An Enlightened Idea
Multiple sources provide histories of Enlightenment-era institutions founded to enhance public discourse, deliberation, and social interaction. A library or Internet search provides a wealth of information that explain the similarities and differences of European, especially French, salons, British coffeehouses and less well-known entities, such as the Parisian Café and London salons, sometimes referred to as bluestocking assemblies. “Shaping the Public Spheres: English Coffeehouses and French Salons and the Age of the Enlightenment,” by Bonnie Calhoun (2008) is an entertaining and informative brief history that includes a helpful biography.
Calhoun borrows from Jürgen Habermas to help the reader understand just what the public sphere is, “a place for social interaction outside the private sphere (the home) and the sphere of public authority (the state/court).” Calhoun also provides insight into the similarities and differences, the strengths and weaknesses of the different institutions created to promote deliberation and social cohesion.
Habermas’s notion of the public sphere seems immediately difficult to reconcile with salons which were invitation-only events held within the comfortable confines of a person’s estate. Reconciliation is possible, however, when one considers that salonnières, the women who ran all or almost all of the French salons, went to great lengths to invite a disparate collection of participants and to conduct the proceedings to protect all members from undue criticism and to foster egalitarian inclusiveness which, in turn, promoted sociability, equality and communications and ultimately underscored excellent levels of discussion. Salons essentially represented the antithesis of the daily norms of the estates that hosted them. Heterogeneous groups of citizens of both genders and different social classes comprised salons where wit rather than rank earned exhaled status among discussants.

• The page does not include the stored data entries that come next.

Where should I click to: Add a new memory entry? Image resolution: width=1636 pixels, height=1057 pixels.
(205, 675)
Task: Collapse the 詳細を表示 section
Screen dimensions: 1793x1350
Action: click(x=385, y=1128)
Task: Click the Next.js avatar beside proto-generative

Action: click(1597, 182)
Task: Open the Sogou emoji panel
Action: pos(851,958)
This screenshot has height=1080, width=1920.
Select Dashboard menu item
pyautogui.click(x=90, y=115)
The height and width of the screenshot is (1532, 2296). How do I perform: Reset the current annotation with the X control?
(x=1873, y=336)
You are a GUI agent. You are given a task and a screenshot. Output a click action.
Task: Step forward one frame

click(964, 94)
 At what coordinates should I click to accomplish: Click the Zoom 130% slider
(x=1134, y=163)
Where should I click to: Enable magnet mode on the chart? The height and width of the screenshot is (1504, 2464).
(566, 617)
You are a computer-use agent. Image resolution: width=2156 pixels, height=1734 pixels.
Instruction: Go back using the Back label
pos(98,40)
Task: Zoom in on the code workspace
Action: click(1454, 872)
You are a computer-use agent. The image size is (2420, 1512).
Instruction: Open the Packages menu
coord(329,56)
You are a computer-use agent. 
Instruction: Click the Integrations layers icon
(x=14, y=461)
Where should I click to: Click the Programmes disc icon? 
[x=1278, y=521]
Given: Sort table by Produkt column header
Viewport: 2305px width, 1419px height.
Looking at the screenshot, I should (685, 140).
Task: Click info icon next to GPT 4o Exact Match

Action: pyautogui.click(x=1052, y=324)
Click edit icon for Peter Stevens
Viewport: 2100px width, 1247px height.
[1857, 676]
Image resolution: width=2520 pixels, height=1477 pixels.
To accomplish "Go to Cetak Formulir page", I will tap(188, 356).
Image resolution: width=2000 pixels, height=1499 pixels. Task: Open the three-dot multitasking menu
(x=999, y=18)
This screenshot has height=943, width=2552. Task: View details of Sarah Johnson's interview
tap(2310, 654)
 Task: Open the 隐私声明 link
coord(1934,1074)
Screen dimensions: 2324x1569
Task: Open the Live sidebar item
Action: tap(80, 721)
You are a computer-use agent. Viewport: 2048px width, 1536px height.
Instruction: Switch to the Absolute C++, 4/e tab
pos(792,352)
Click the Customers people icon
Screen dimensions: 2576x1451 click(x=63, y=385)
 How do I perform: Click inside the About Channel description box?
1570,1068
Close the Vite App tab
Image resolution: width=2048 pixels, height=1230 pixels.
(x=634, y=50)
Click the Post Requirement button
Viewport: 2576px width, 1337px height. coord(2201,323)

The high degrees of control and the decorum that assured free expression and inclusiveness did not appeal to all, however. Jean Jacques Rousseau was a critic. He thought that the strict rules trivialized the discussions that occurred. He believed that the pursuit of harmony came at the cost of in-depth discourse that typically follows expressed dissent. The result, he thought, was shallow and tedious discussion that amounted to little more than entertainment and superficial contentment.
The British coffeehouse offered some advantages and disadvantages compared to the salon. In one sense, even with their egalitarian-promoting rules, salons were not as inclusive as British coffeehouses, for discourse at a coffeehouse was open to anyone who could patronize the coffeehouse, a commercial establishment. The admission standard, therefore, was quite literally, the price of a cup of coffee.
But here, the devil is in not so much in the details, as in the social norms of the time. Eighteenth Century English social norms disallowed women to patronize coffeehouses. Thus, even with the low admissions price, egalitarian sounding coffeehouses excluded half of the adult population from contributing to the discourse. On balance, however, notwithstanding the substantial fact that women were not participants in British coffeehouses, it is likely that the coffeehouses were more heterogeneous than salons with respect to culture, creed, and ethnicity.
But even if the composition of the discussants within coffeehouses were more heterogeneous than the composition of those whom attended salons, the conduct of the coffeehouse might have made it less democratic in a relative sense. While salons were places of strict decorum, places where all participants had the opportunity to express their ideas, coffeehouses were often boisterous affairs, where good ideas could be snuffed out by those who expressed their ideas, possibly with less merit, with a higher number of decibels.
Discourse for Democracy attempts to extract and combine the best characteristics from salons and coffeehouses. The discussions are held within the confines of the home, but invitations to join are made with no regard to political power, political persuasion, or social standing. All who do join find that the climate of Discourse for Democracy allows ample opportunity and even encouraged active participation – to express and defend their ideas and to listen to and challenge the ideas of others. Refreshments help to communicate that all are welcome, and rules are enforced in a way that allows for passion, not polemic.